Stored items
──────
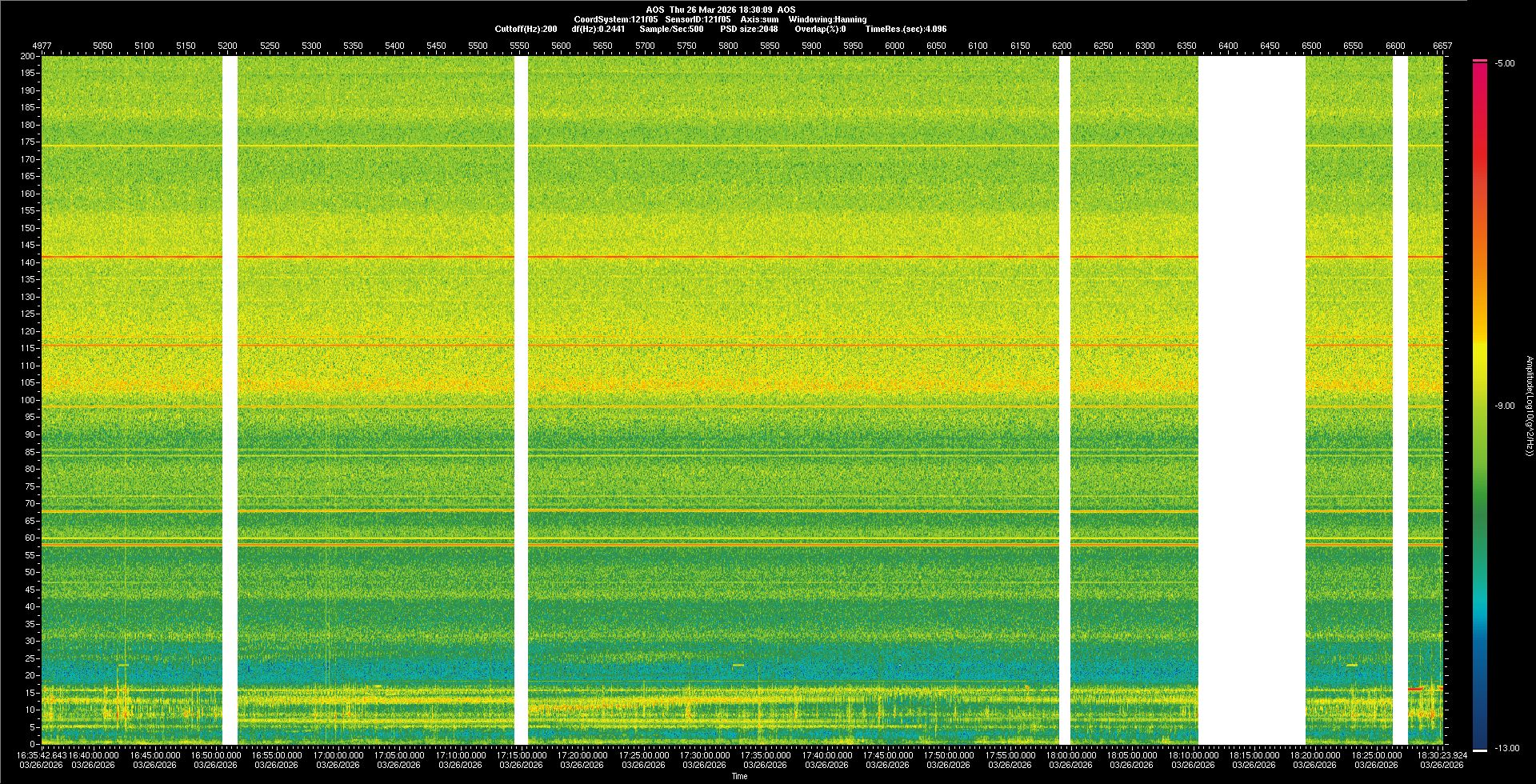This screenshot has width=1536, height=784.
Task: Click the Cuttoff(Hz):200 parameter text
Action: [x=526, y=29]
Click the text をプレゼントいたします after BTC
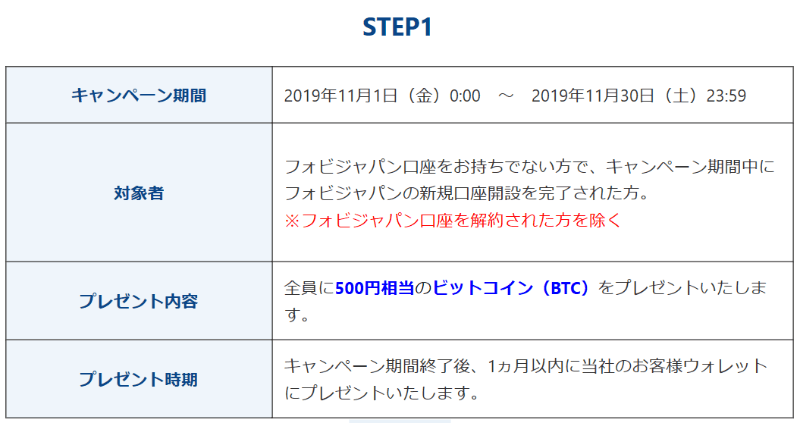Viewport: 800px width, 423px height. [680, 289]
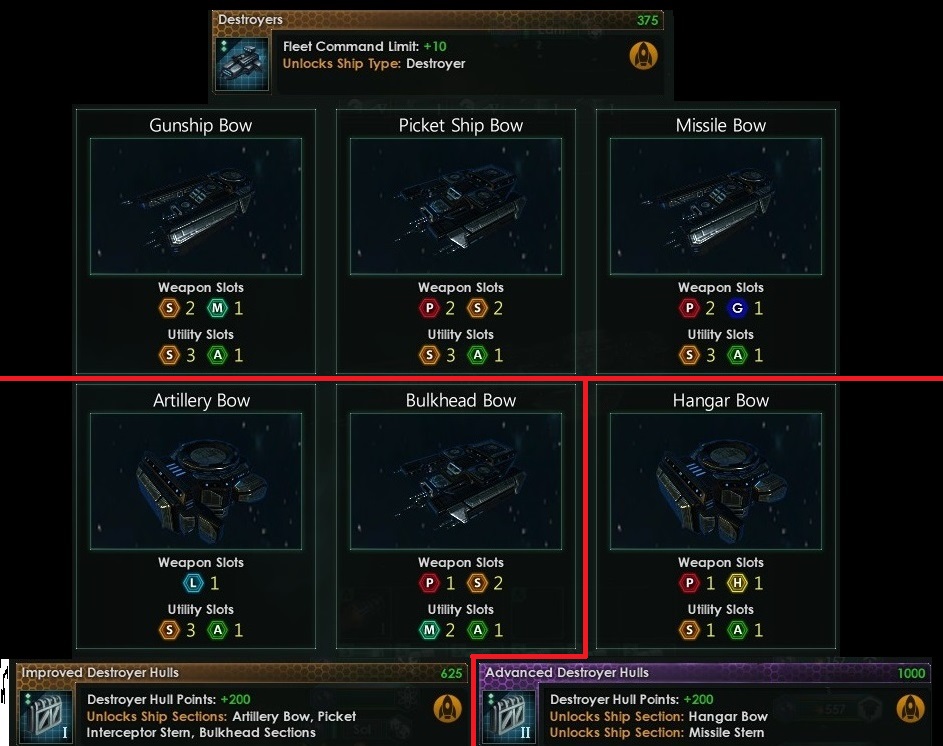Select the Hangar Bow preview image

[716, 481]
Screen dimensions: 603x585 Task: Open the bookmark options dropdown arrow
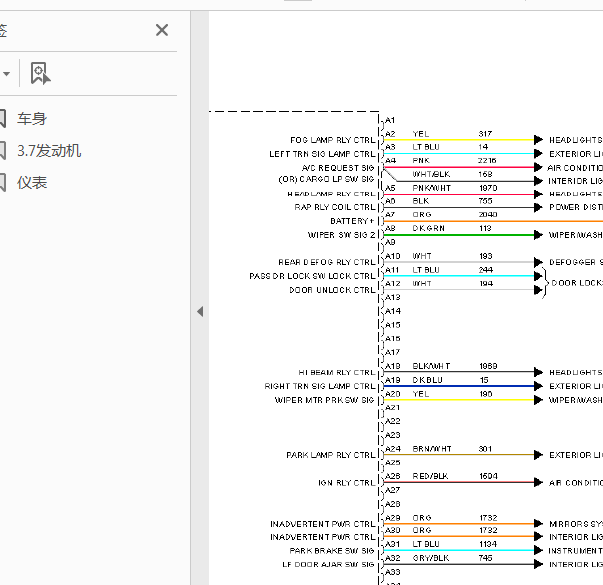pos(6,73)
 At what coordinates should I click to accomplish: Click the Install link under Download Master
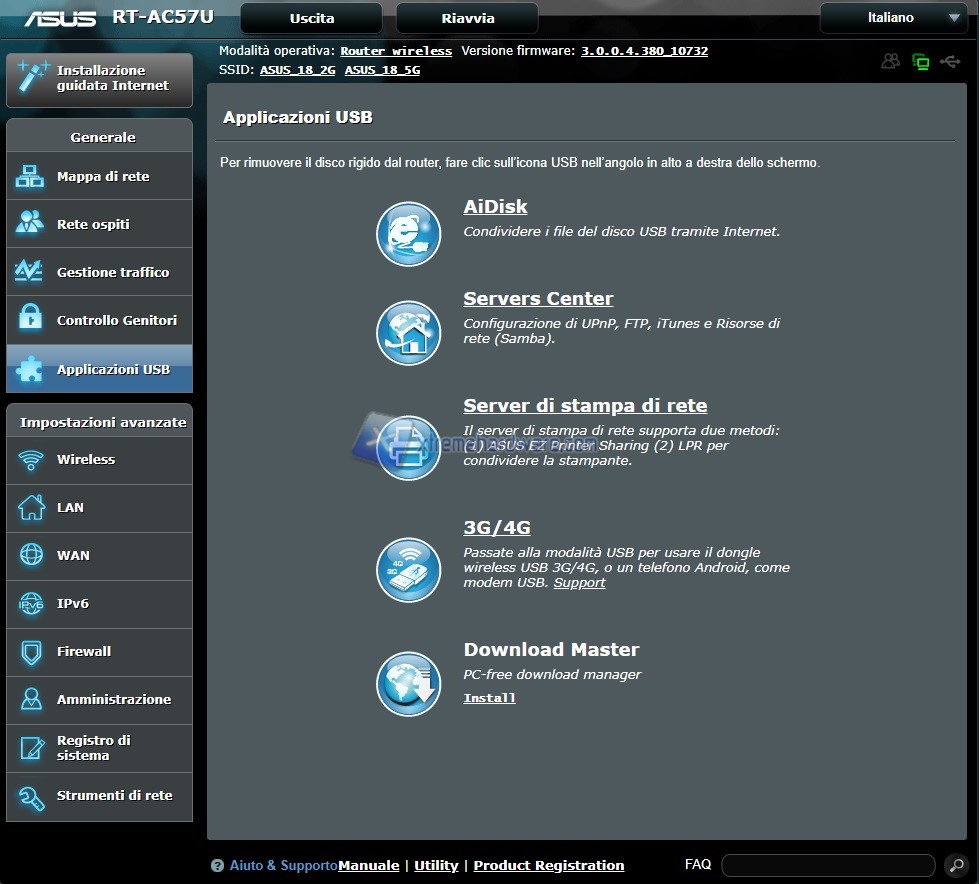tap(489, 698)
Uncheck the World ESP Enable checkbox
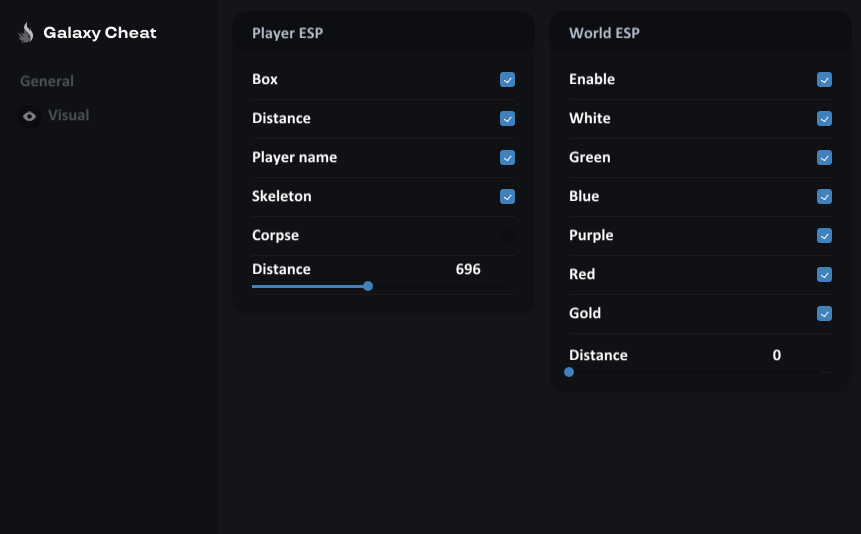The height and width of the screenshot is (534, 861). [824, 80]
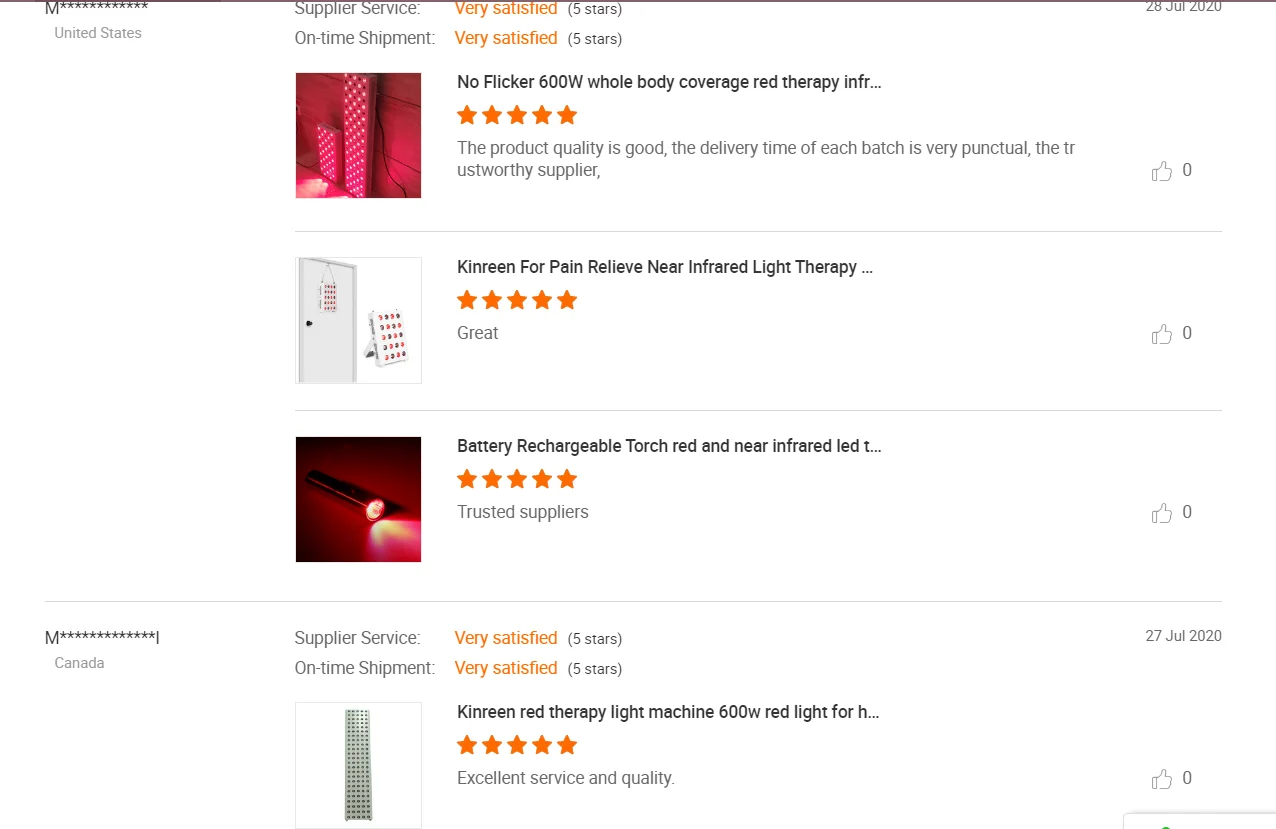Viewport: 1276px width, 829px height.
Task: Open the Kinreen pain relief light thumbnail
Action: pyautogui.click(x=358, y=320)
──────
Exercise:
Word for word, give again the lines from the line with "Click the text をプレゼントいたします after BTC" through the end of the records above, with both ends included and the pictures left out.

Written reply:
Click the text をプレゼントいたします after BTC
Viewport: 800px width, 423px height. [680, 289]
Select the Hangar Bow preview image

[716, 481]
Screen dimensions: 603x585 Task: Open the bookmark options dropdown arrow
pos(6,73)
 At what coordinates should I click to accomplish: Click the Install link under Download Master
tap(489, 698)
Uncheck the World ESP Enable checkbox
The height and width of the screenshot is (534, 861). [824, 80]
Viewport: 1276px width, 829px height.
Task: Open the Kinreen pain relief light thumbnail
Action: pyautogui.click(x=358, y=320)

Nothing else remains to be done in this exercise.